Gang members all face charge of murder if arrested
Analysis:It makes little or no difference if gang’s main focus was to rob rather than kill
While only one of the five gang members who robbed the Lordship Credit Union fired the gun that killed Det Garda Adrian Donohoe, legal sources have said it is a “racing certainty” all five would be charged with murder if arrested.
A number of senior legal sources said it made little or no difference if the gang’s main focus was to rob the credit union rather than kill, or that four of them did not fire a gun.
The same sources said the case would centre on the fact that the gang members were joined in a common enterprise to rob money in a raid during which all knew weapons were present and would certainly, or even likely, be used.
In addition to the shotgun used to fire the fatal shot, the gang were also carrying a handgun and a hammer.
“By going along on the robbery with guns, any member of a group is tacitly signing up to an agreement that those guns would be put into use, as a threat or to fire. Why else would they have them?” said one source.
Another source said even if some members of the gang did not intend for the guns to be fired, this would offer them little protection against the charge of capital murder, which carries a sentence of 40 years without remission.
“A suspect could argue: ‘Look, I never intended anyone to be shot’, but really they would be on very, very thin ice. They were there, they knew guns were being brought along.
“The natural logic is that guns were being brought along because they were to be put into play if needed; even if only to threaten or fire over the head of someone. But once you put a gun into action like that, it has to be your expectation that somebody is likely to get injured or killed.”
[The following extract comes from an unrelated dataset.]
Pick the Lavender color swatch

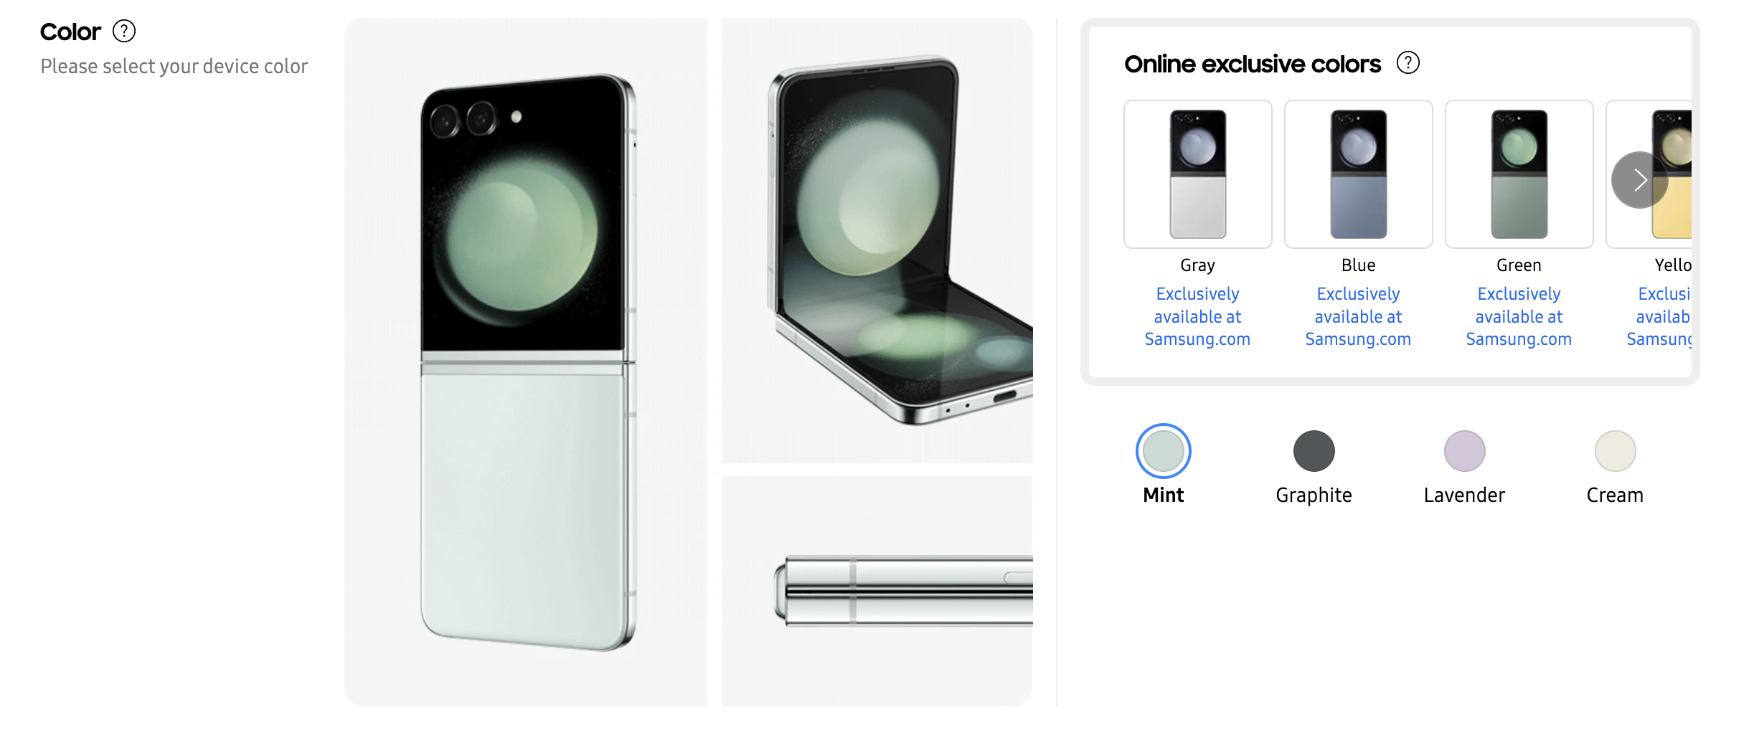point(1464,451)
Other sources pointed out that in order for a murder charge to be pursued in this case, there did not need to be intent to kill at the outset of the robbery conspiracy. There did not even need to be intent to kill on the spur of the moment when the raiders came upon an armed detective.
“Intent to cause serious injury is enough to base a murder charge on in a case where the victim has died after someone targets them with violence. People are held accountable for even the unintended consequences of their actions when logic dictates that the outcome of their violence is possible serious injury or death.”
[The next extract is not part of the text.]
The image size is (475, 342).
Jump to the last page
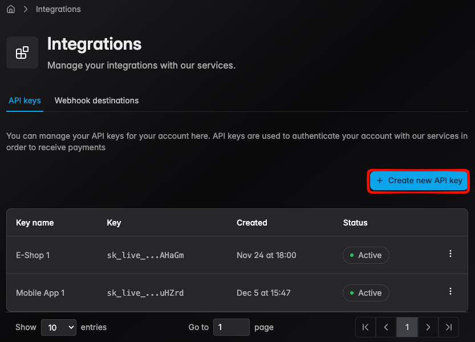pyautogui.click(x=449, y=327)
A number of sources point to the shooting dead of a Garda sergeant in Ardee, Co Louth, in the 1980s as offering valuable insight into how the courts might handle the five-strong gang who shot dead Det Garda Donohoe if enough evidence is found to prosecute them.
Sgt Patrick Morrissey (49) was shot dead following an armed robbery at Ardee labour exchange in Co Louth on June 27th, 1985. He was wounded when giving chase to raiders Noel Callan and Michael McHugh. After McHugh wounded Sgt Morrissey, he shot him as he lay injured on the ground.
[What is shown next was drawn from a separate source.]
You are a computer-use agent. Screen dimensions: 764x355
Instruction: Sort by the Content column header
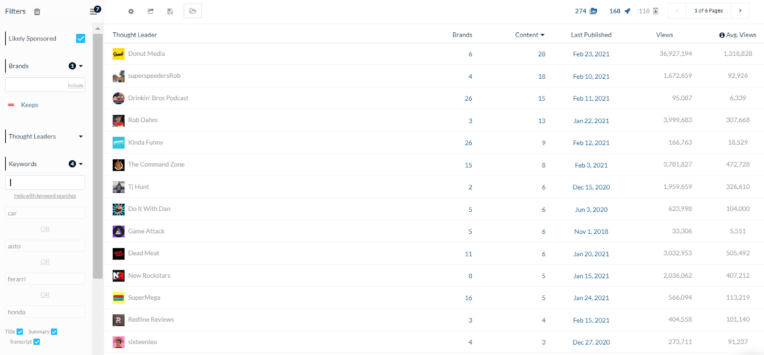tap(529, 35)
Both men were convicted of murder: McHugh because he had fired the shots that first injured and later killed, and Callan because he was part of an enterprise willing to shoot its way out of being caught.
Sentenced to death
Both were sentenced to death, though that was commuted to 40 years in jail. When Callan appealed in 2002 he accepted he was part of an armed enterprise and even that he was willing to shoot his way out if he was about to be captured.
However, he made the case that any common design between him and McHugh ended when Sgt Morrissey was injured and did not include any design subsequently to kill him. The appeal was rejected. While Callan did not fire a shot, he and McHugh are both in prison nearly 28 years later and are not due for release until 2026.